Virtually every time an E. coli O157:H7 outbreak occurs, the most severely injured people develop a condition called hemolytic uremic syndrome (HUS). The cluster being investigated by health officials in Belgium, Wisconsin is no exception. At least one of the cases, believed to be a child, developed HUS and spent multiple weeks hospitalized at Children’s Hospital of Wisconsin.
What is HUS?
Post-diarrheal Hemolytic Uremic Syndrome (D+HUS) is a severe, life-threatening complication that occurs in about 10% of those infected with E. coli O157:H7 or other Shiga toxin (Stx) producing E. coli. D+HUS was first described in 1955, but was not known to be secondary to E. coli infections until 1982. It is now recognized as the most common cause of acute kidney failure in infants and young children. Adolescents and adults are also susceptible, as are the elderly who often succumb to the disease.
How did these otherwise harmless E. coli become such killers?
It seems likely that DNA from a Shiga toxin producing bacterium known as Shigella dysenteriae type 1 was transferred by a bacteriophage (bacteria infected with a virus) to harmless E. coli bacteria, thereby providing them with the genes to produce one of the most potent toxins known to man. So potent, that the Department of Homeland Security lists it as a potential bioterrorist agent. Although E. coli O157:H7 are responsible for the majority of cases in America, there are many additional Stx producing E. coli that can cause D+ HUS.

• ACTIONS TO TAKE:
- 1) Print the part of the passage on E. coli and HUS that opens with the words containing "Post-diarrheal Hemolytic Uremic" and closes with "to the disease.".
- 2) Carry on the passage on E. coli and HUS, starting after its last sentence.
The data after the passage on E. coli and HUS is separate material.

• DATA PROVIDED:
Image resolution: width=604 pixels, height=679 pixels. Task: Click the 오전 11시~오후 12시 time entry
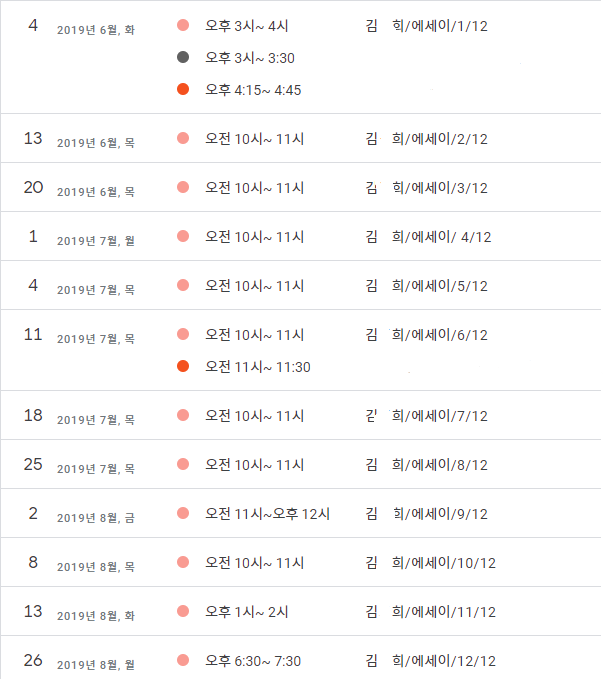268,514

• OUTPUTS IN ORDER:
- 1)
Post-diarrheal Hemolytic Uremic Syndrome (D+HUS) is a severe, life-threatening complication that occurs in about 10% of those infected with E. coli O157:H7 or other Shiga toxin (Stx) producing E. coli. D+HUS was first described in 1955, but was not known to be secondary to E. coli infections until 1982. It is now recognized as the most common cause of acute kidney failure in infants and young children. Adolescents and adults are also susceptible, as are the elderly who often succumb to the disease.

- 2)
From Diarrhea to Dialysis
The chain of events leading to HUS begins with ingestion of Stx producing E. coli (e.g., E. coli O157: H7) in contaminated food, beverages or through person to person transmission. These E. coli rapidly multiply in the intestines causing colitis (diarrhea), and tightly bind to cells that line the large intestine. This snug attachment facilitates absorption of the toxin into the circulation where it becomes attached to weak receptors on white blood cells (WBC) thus allowing the toxin to “ride piggyback” to the kidneys where it is transferred to numerous avid (strong) Gb3 receptors that grasp and hold on to the toxin. Organ injury is primarily a function of Gb3 receptor location and density. Receptors are probably heterogeneously distributed in the major body organs, and this may explain why some patients develop injury in other organs (e.g., brain, pancreas).
Once Stx attaches to receptors, it moves into the cell’s cytoplasm where it shuts down the cells’ protein machinery resulting in cellular injury and/or death. This cellular injury activates blood platelets and the coagulation cascade which results in the formation of clots in the very small vessels of the kidney resulting in acute kidney injury and failure. The red blood cells are hemolyized (destroyed) by Stx and/or damaged as they attempt to pass through partially obstructed microvessels. Blood platelets (required for normal blood clotting), are trapped in the tiny blood clots or are damaged and destroyed by the spleen.